What volume of barrels do you have in those sizes? I might be interested in buying them for second use whiskey in Canada. I assume you are in Michigan?

Not a definitive expert by any means but I went through similar questions and will answer what I thought...will let any experts out there correct me if I am wrong. 1. I assume there is a drain that remains open in addition to the vapour path through the condenser remaining open so I assume there is no reason not to other than you will have more volume coming through as a lower percentage due to less reflux. I run mine through with the vodka column on but the dephleg temp set high to allow ambient relax and lower the volume of tails. 2. If you have run it through tails there shouldn't be enough alcohol left to be problematic with opening it. However I assume that it would be ok leaving it shut to cool but that depends a lot on construction. Vacuum should dissipate through the condenser fast enough to avoid a vacuum I would think. My normal method is to open the many but leave it loosely closed so that steam doesn't escape quickly. Leave it overnight and drain the next day. 3. I do. Not sure if it matters though but I can't see it hurting. Should maintain a more consistent temperature profile in the liquid by agitating it. The boil may have the same effect though. Again, not an expert but have had the same questions and those were my conclusions and the logic behind them.

I had a lot of trouble trying to use both. A lot of the time I leave the first dephleg off and let ambient reflux takeover as adding too much causes the plates in the 16 plate column to start flooding (can't drain quickly inning in my setup). Once I get everything up to temperature I run with my steam valve open about a quarter of an inch or less. i use this to control the flow rate coming out and the second dephleg to control the water temperature in that dephleg to control what comes out. When too much heat gets in (i.e. column starts flooding) I back off the heat until it is back in balance. Controlling those 2 things has worked well for me. If your dephleg isn't getting enough flow wouldn't it heat up too much too quickly and allow more vapour through and effectively lower your run time but not achieve 95%?

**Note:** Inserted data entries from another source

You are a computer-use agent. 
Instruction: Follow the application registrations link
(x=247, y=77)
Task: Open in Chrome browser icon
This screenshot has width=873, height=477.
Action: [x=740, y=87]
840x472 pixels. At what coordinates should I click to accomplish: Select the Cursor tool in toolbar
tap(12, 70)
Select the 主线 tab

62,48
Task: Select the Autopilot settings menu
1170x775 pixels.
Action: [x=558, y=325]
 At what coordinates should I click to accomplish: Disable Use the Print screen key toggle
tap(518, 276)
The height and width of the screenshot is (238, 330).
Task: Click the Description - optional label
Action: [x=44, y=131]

I should add that my first runs were 20+ hours trying to figure out how to get to a stable state that worked...that is what I ended up at....

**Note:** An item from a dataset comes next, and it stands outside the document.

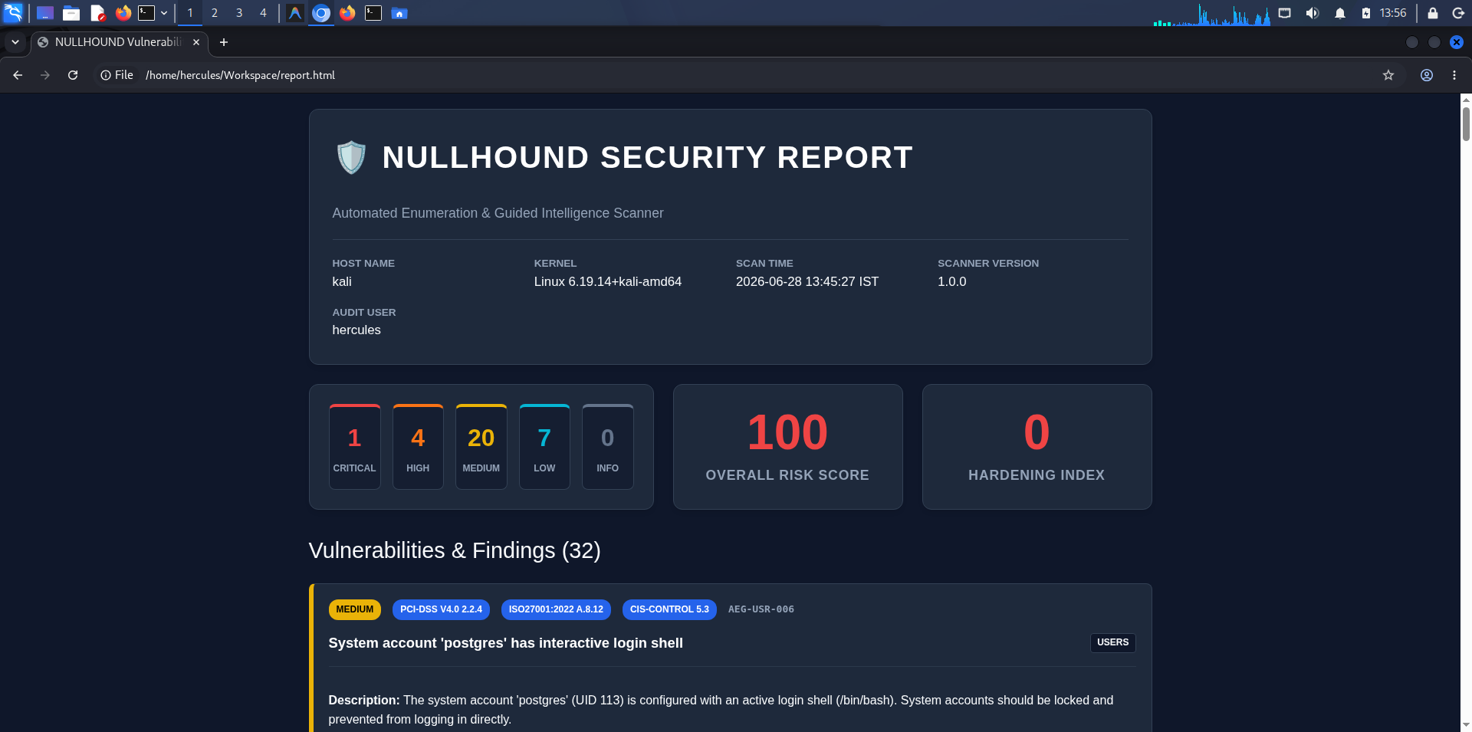This screenshot has width=1472, height=732.
Task: Open the Kali applications menu icon
Action: click(x=13, y=13)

I use the same system for the same purpose with low wines the same way. Here is what I have found to speed things up for what it is worth. 1 I set the dephleg on the first four plate column only after achieving reflux on the 16 plate column and even at that I set it very close to vapour temp. I heat up the 16 plate column fully without the 4 plate column engaged at high steam input. Once I have reflux and significant reflux I engage the 4 plates and lower the steam input to a minimal amount. This heats the tall column up quickly (getting enough heat through the first dephleg to the top of the second column was very difficult). At that point I carefully control the temp of the second deploy setting to maintain the water temp and slowly increase this to allow through heads. Once I get to hearts I open the second dephleg temperature to allow more through. I try to hold of tails for as long as possible with the second dephleg. It sounds to me like you are using a lot of calling and negating the heat input in your deplegs or ambient in the tall column. Only issue I have is flooding in the bottom plate of the tall column which just requires backing of the heat for a bit. I control the temp settings of the dephlegs very closely and monitor them as vapour temp rises to maintain constant water temp. That is my experience. Not saying it is perfect or even the "correct" way but I really like what I get that way. And I just ran a half charge (slightly diluted with water beyond 40% to have more volume) yesterday off of a 600K BTU boiler in about 6 hours including heat up time.